Mit oder ohne Corona lässt sich sagen, dass wir die letzten drei Jahre damit beschäftigt waren, das Hugenottenhaus-Projekt zu realisieren. Gerade fingen wir an, mehr und mehr als Kollektiv vor Ort zusammenzuarbeiten, da hat uns Corona einen Strich durch die Rechnung gemacht. Sehr belastet waren auch unsere Ausstellungen. Wir haben probiert, diesen Ausfall zu kompensieren durch Fotos, Videos etc. Aber das war natürlich auch ein riesiger Mehraufwand. Gerade Maren hat probiert, kleinere Konzerte und Lesungen stattfinden zu lassen. Da war die Kunstzone als eine Art Außenraum ein echter Glücksgriff.
Hast du dich während dieser Zeit, aber auch davor, genug unterstützt oder wertgeschätzt gefühlt?
Wir haben uns über jede Unterstützung gefreut und arbeiten mit dem Kulturamt gut zusammen. Jedoch ist die freie Szene eine unbezahlte. Wir müssen politisch endlich andere Anstrengungen unternehmen, da, wenn wir Gelder erhalten, die nicht tatsächlich bei uns landen, sondern z. B. in den Brandschutz investiert werden müssen. Eine solche Art von Förderung ist dann mehr Wirtschaft als Kulturförderung.
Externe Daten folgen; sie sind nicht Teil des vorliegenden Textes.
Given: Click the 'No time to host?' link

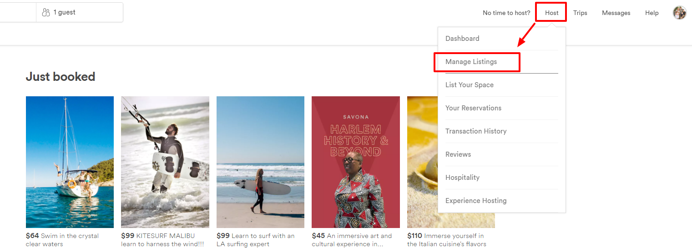Looking at the screenshot, I should tap(506, 13).
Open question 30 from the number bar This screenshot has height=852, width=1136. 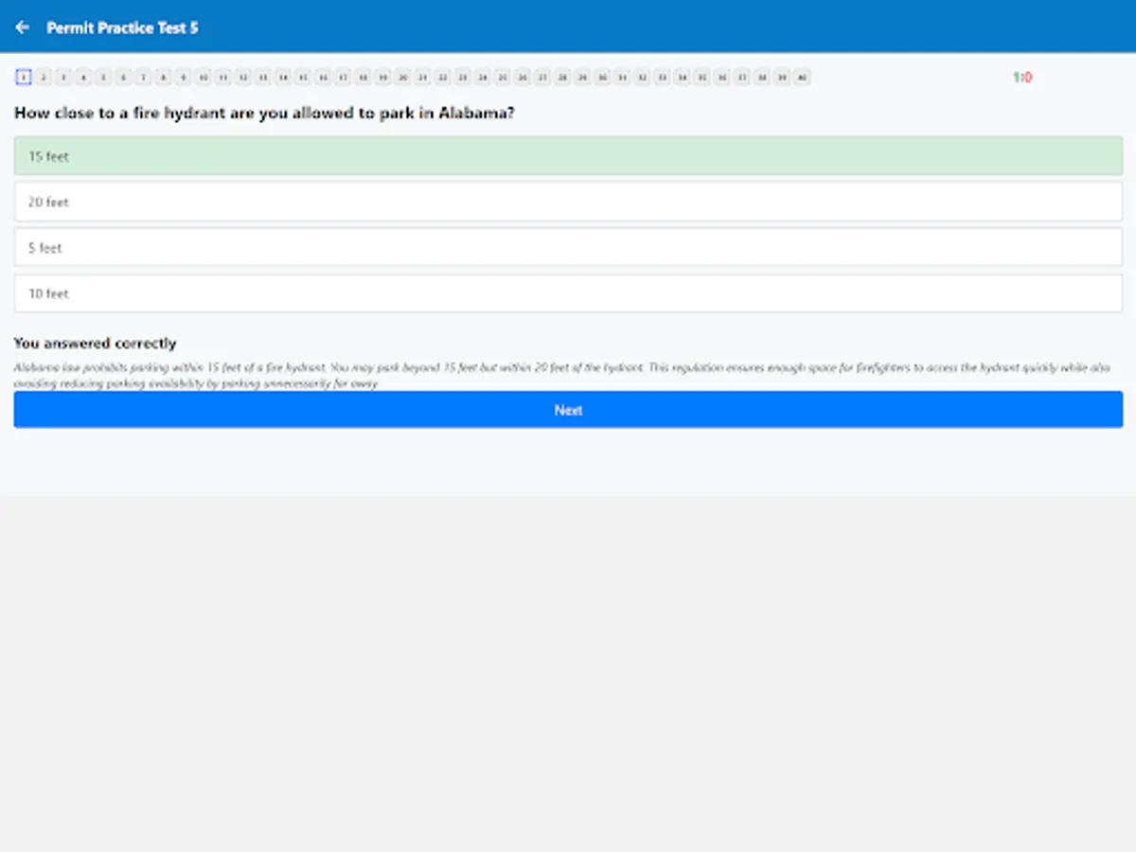point(602,77)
Im Dezember 2021 war die Künstlerin YiDahn zu Gast im Hugenottenhaus. Wie wird es weitergehen? Habt ihr aktuelle Projekte?
Ja, wir haben ein aktuelles Projekt. Wir sind aufgrund unserer Arbeit eingeladen, Partner der documenta fifteen zu sein. Das Projekt, das 2022 startet, heißt „Erste Hilfe: First Aid“. Dabei spielen wir mit der Frage: „Was kann Kunst für eine Hilfe leisten?“ Es wird eine Art Ausstellungsprojekt, wo die Perle Bar, das Hugenottenhaus und die Kunstzone auch wieder eine Rolle spielen werden.
Gibt es noch etwas, was du jungen Kunst- bzw. Kulturschaffenden mit auf dem Weg geben würdest?
Guck nicht zu früh auf das, was Galerien oder der Markt von dir verlangen, sondern erkunde dich so lange wie möglich selbst und nimm jede innere Regung ernst.